Final answer:
Increasing the resistance in a circuit results in a decrease in current due to Ohm's law, which states that current is inversely proportional to resistance at a constant voltage. In parallel circuits, the voltage across each resistor remains constant even if resistance changes elsewhere in the circuit. To increase power dissipation with constant current, reducing the resistance is the preferred choice.
Step-by-step explanation:
When the resistance in a circuit is increased, the current will decrease because of increased resistance in accordance with Ohm's law. Ohm's law states that the current (I) through a resistor at constant temperature is inversely proportional to the resistance (R), while it is directly proportional to the voltage (V) across the resistor. This is summarized in the equation I = V/R.
In a parallel circuit, if you increase the resistance of one resistor, the overall resistance of the circuit increases but the voltage across each component remains the same. This means that through the resistor with unchanged resistance, the current remains the same because the voltage across it has not changed.
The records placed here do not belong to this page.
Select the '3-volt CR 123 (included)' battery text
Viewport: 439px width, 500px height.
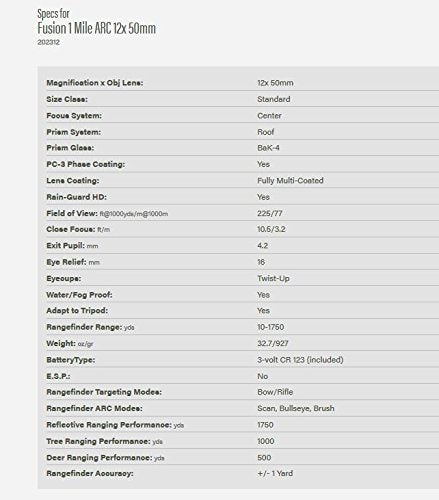pos(300,360)
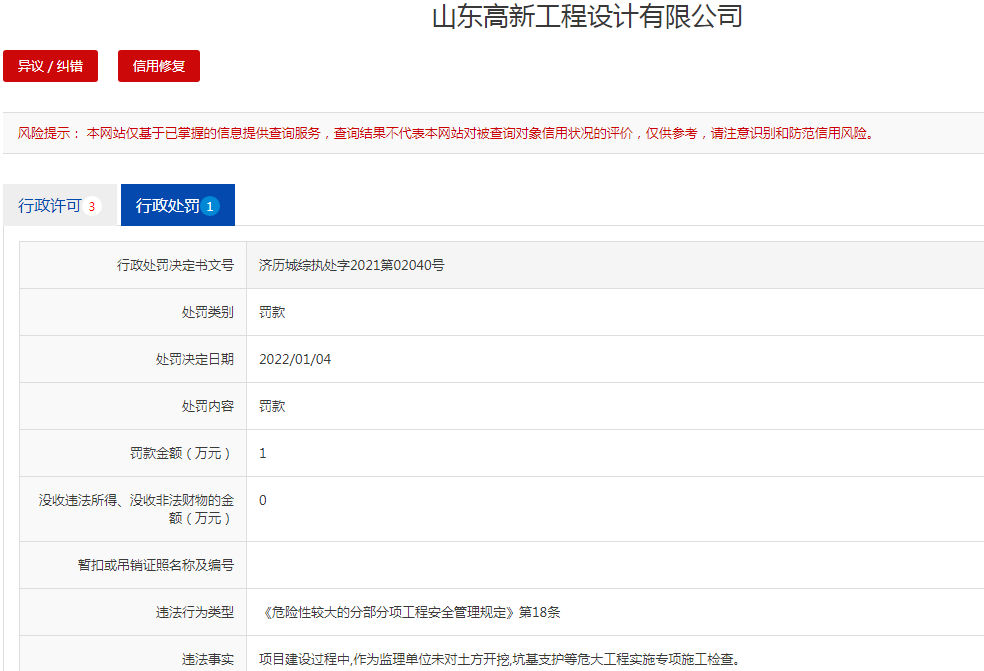Screen dimensions: 984x671
Task: Click the 没收违法所得 amount row label
Action: pos(135,509)
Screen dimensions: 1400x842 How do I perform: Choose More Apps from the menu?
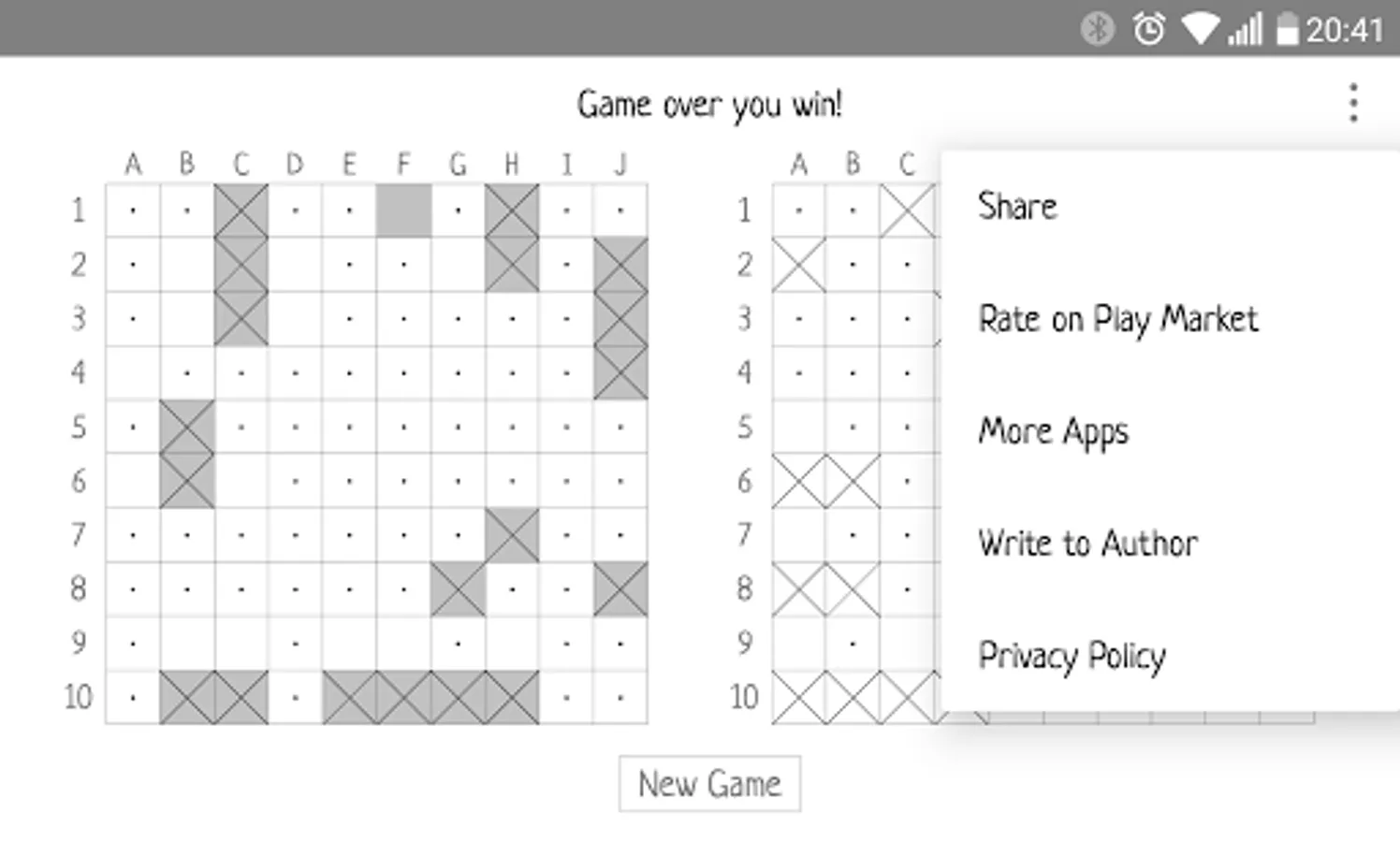pos(1053,430)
Therefore, the voltage drop across each component in a parallel circuit remains constant regardless of changes in the resistance of other components. In this specific setup, if the resistance increases in one, it does not impact the current through or the voltage across the other resistor.
To increase the power dissipated in a circuit while keeping the current constant, you should choose to reduce the resistance. The power (P) dissipated in a resistive circuit is given by P = I^2 * R, so decreasing the resistance while maintaining the same current will result in an increase in power dissipation.